Aim of the exercise: Without any pictures, retype exactly the lines that begin at the one holding "The width and height of the screenshot is (983, 470)." and end at the last line of the data below.

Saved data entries
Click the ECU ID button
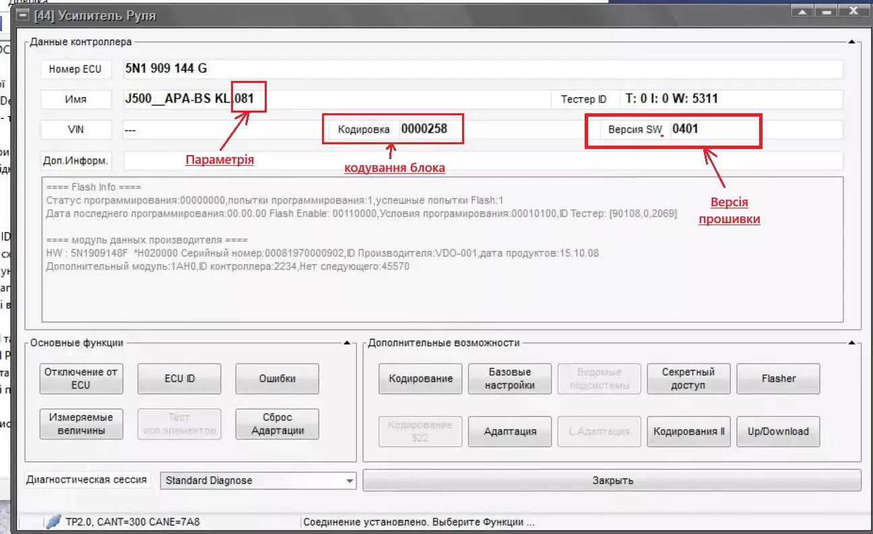 [x=179, y=379]
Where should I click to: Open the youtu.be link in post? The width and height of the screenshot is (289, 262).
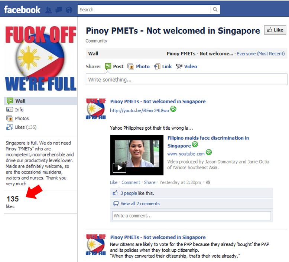pyautogui.click(x=139, y=110)
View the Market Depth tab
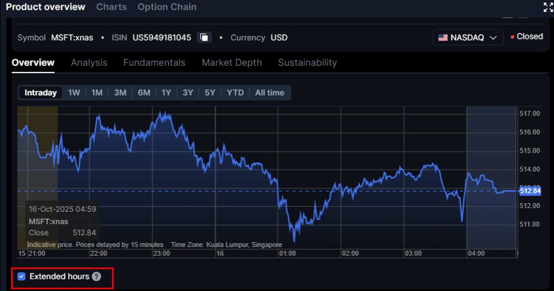 pos(232,62)
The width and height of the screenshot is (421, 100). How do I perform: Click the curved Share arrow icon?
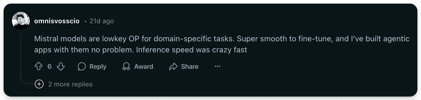point(173,66)
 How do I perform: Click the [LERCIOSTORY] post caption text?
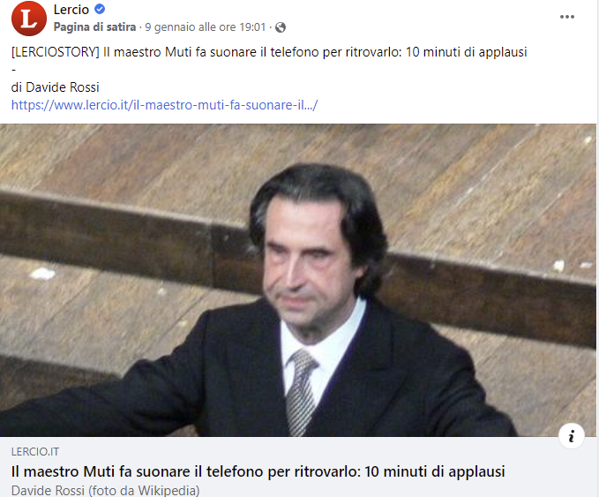269,52
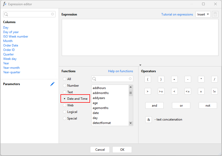Click inside the Expression text area
This screenshot has height=156, width=222.
tap(140, 37)
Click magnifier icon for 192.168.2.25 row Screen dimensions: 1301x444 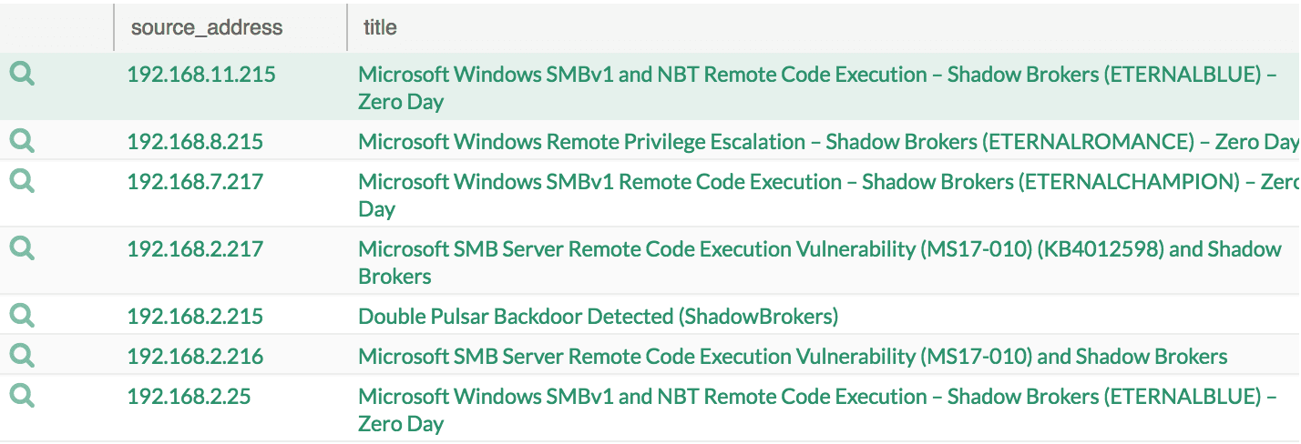22,396
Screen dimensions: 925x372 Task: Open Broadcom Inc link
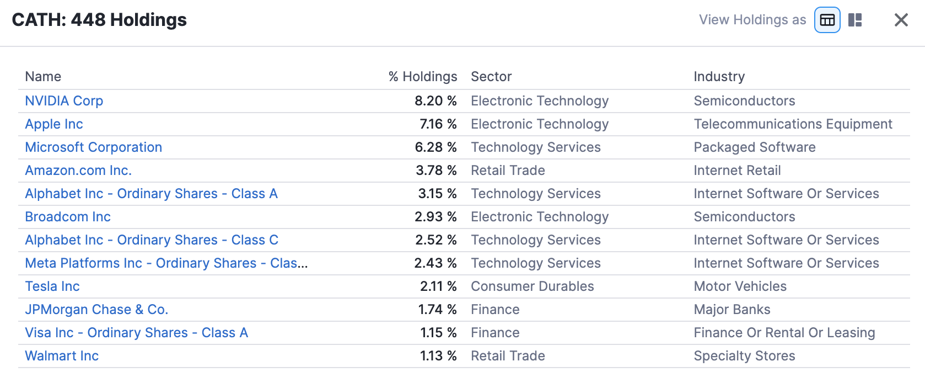[68, 217]
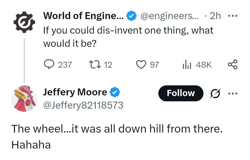
Task: Like the World of Engineering post
Action: pos(141,65)
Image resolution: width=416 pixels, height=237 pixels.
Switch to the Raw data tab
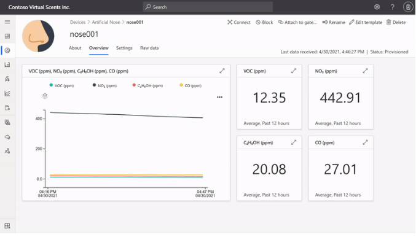coord(149,48)
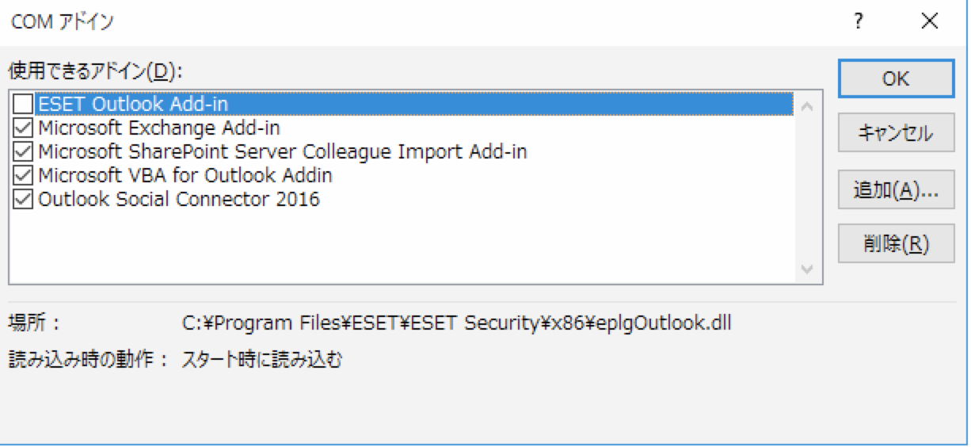The width and height of the screenshot is (971, 447).
Task: Uncheck the Microsoft Exchange Add-in checkbox
Action: (24, 128)
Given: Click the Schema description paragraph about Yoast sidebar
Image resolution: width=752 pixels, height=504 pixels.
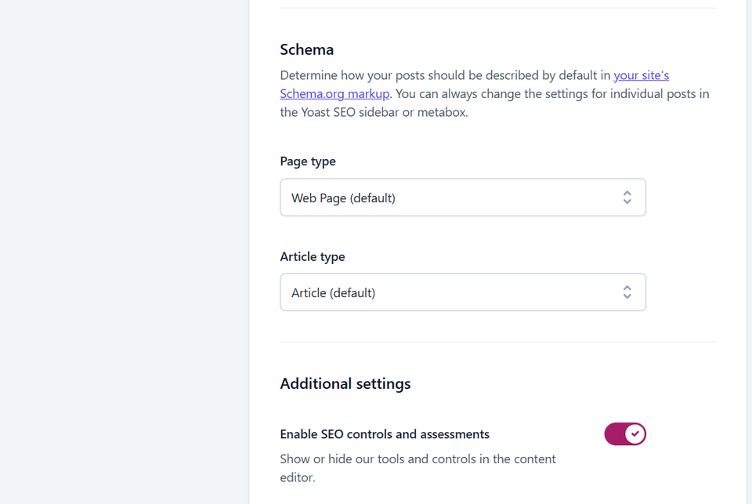Looking at the screenshot, I should [494, 93].
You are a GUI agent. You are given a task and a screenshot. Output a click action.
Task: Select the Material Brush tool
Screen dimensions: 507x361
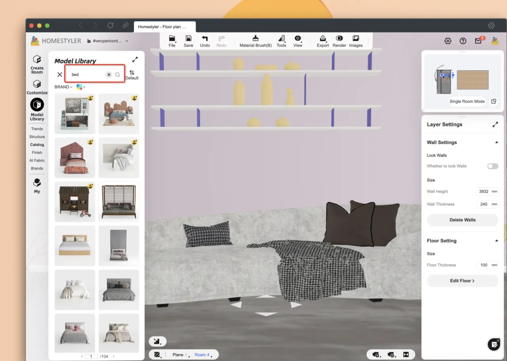(x=255, y=39)
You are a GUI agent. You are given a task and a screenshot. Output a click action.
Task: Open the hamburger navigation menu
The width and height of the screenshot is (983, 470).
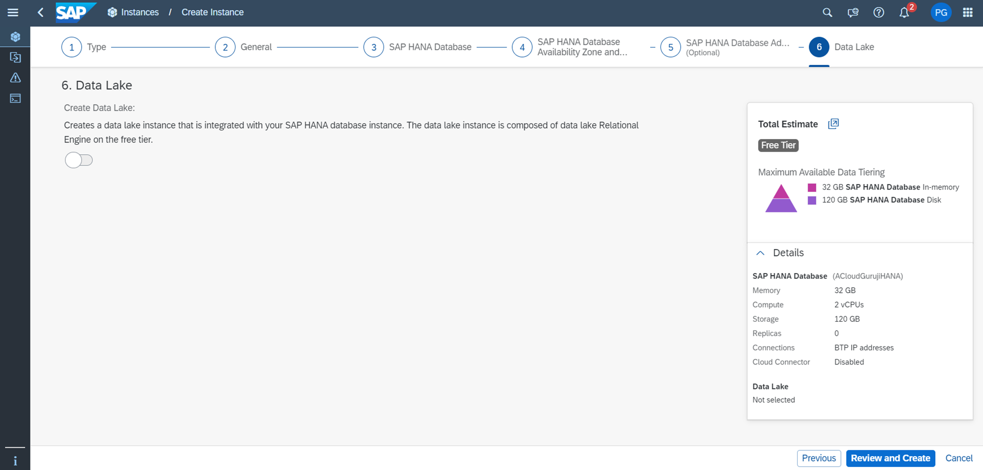pos(13,12)
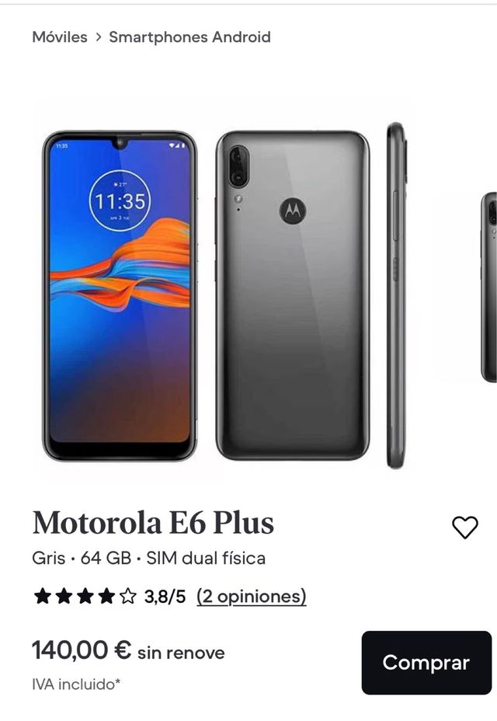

Result for this task:
The width and height of the screenshot is (983, 470).
pos(13,12)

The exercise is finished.